L'on. Nicola Bono, Sottosegretario di Stato per i Beni e le Attività Culturali, ha insediato questa mattina la commissione incaricata di decidere in ordine alla realizzazione del monumento che sarà eretto presso la Basilica di San Paolo a Roma in ricordo delle vittime della strage di Nassiriya.
Nell'occasione il Sottosegretario ha sottolineato l'importanza di rendere omaggio ai caduti, in risposta alle polemiche di questi giorni seguite alla decisione del sindaco di Marano di cambiare la intitolazione di una strada del suo paese da "Martiri di Nassiriya" come già stato deciso a "Yasser Arafat".

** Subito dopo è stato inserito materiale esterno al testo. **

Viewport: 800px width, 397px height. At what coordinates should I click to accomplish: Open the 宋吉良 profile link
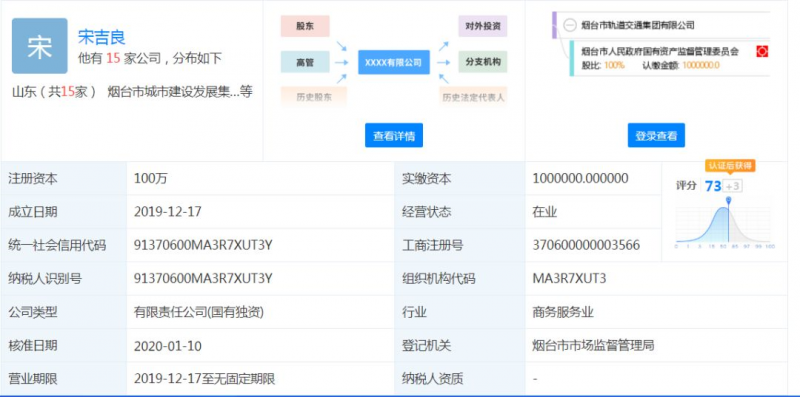click(102, 37)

"La realizzazione di un monumento a Roma - ha dichiarato l'on. Nicola Bono - è la migliore risposta, con serena fermezza, a chi come il sindaco di Marano ha proposto di non intitolare una strada ai nostri caduti per dedicarla ad altri personaggi, sul cui operato politico ci sono, perlomeno, opinioni contrastanti. È una decisione, quella del Sindaco, che ritengo gravemente lesiva per la Patria, oltreché profondamente offensiva nei confronti dei nostri caduti in Iraq. Il Sindaco di Marano dovrebbe avere il pudore di accantonare le sue pregiudiziali ideologiche e, nel chiedere scusa per le gratuite e penose affermazioni, riconoscere un principio che, salvo perniciose eccezioni, è unanimamente condiviso e cioè che chiunque muore al servizio della Patria è senza dubbio un martire e merita ogni doveroso rispetto. Questo monumento vuole ricordare questo sacrificio, un sacrificio certamente non richiesto né auspicato dagli interessati, ma proprio per questo meritevole del riconoscimento di tutto il Paese, che non a caso due anni fa, fu profondamente scosso dai tragici fatti iracheni".
"Sono certo - ha aggiunto il Sottosegretario - che la commissione, che ha nominato la dottoressa Daniela Fonti come presidente, terminerà il suo compito nei tempi previsti e che al più presto sorgerà nel Parco Paolino il tributo che l'intero Paese ha voluto in onore dei nostri Martiri di Nassiriya ".